Required action | Reproduce the lines below exactly. Begin with the first, end with the line containing "The width and", and leave out the pictures.

Pixel coordinate grounding data |
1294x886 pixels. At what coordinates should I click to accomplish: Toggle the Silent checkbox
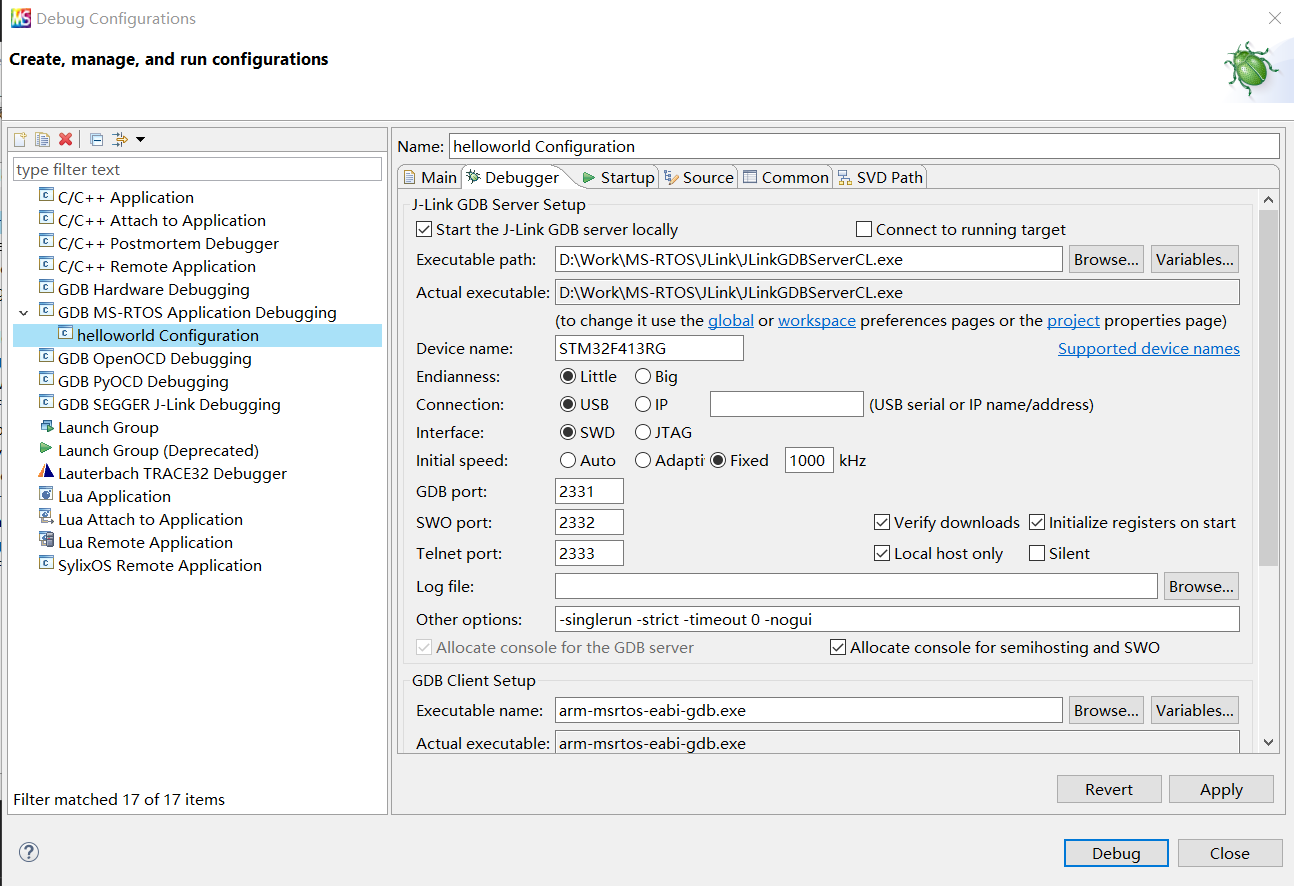point(1037,553)
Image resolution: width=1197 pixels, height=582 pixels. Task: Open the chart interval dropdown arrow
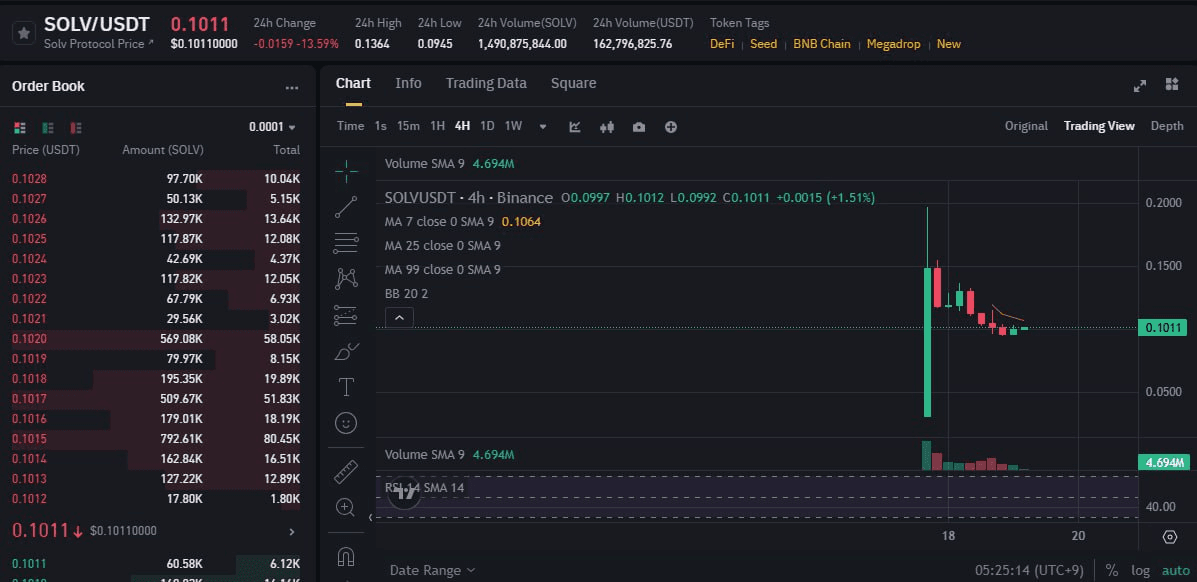pyautogui.click(x=542, y=126)
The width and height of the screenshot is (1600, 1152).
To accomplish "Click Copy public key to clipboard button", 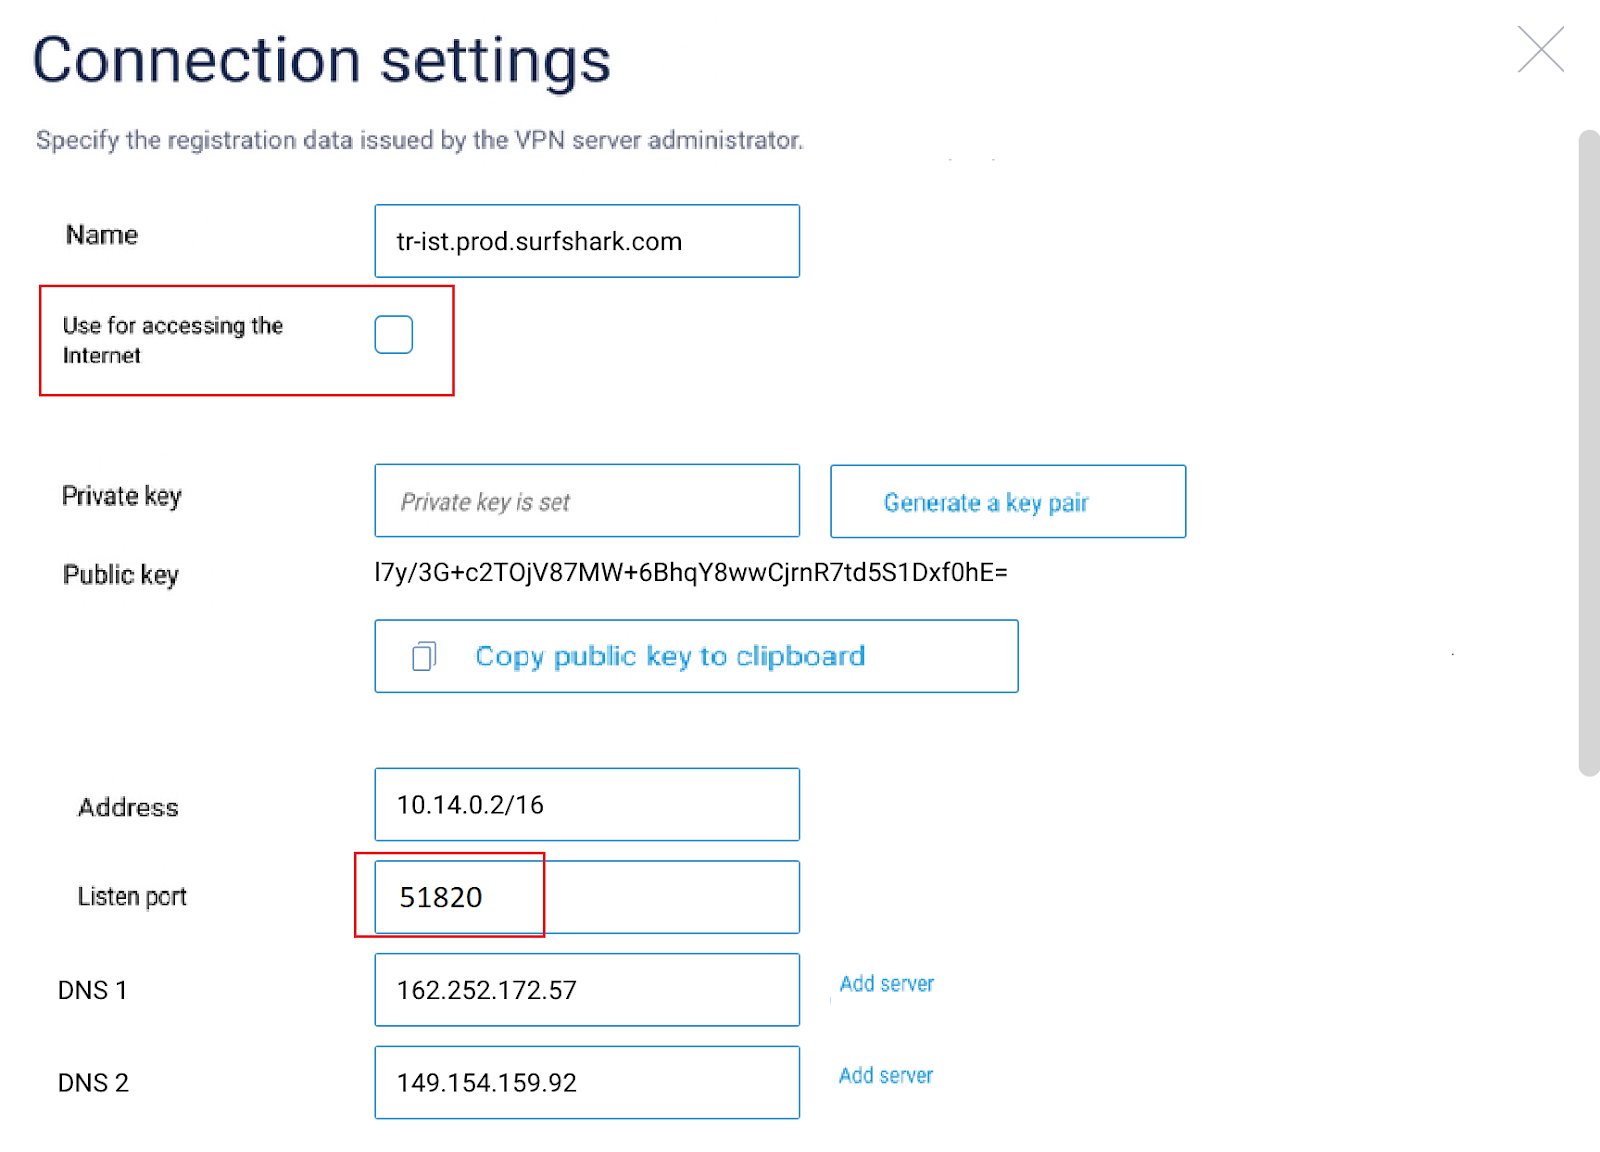I will click(696, 656).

Answer to this problem |
1294x886 pixels. At what coordinates should I click to accomplish: Toggle the Silent checkbox
point(1037,553)
Image resolution: width=1197 pixels, height=582 pixels. Task: Open the chart interval dropdown arrow
pyautogui.click(x=542, y=126)
The width and height of the screenshot is (1600, 1152).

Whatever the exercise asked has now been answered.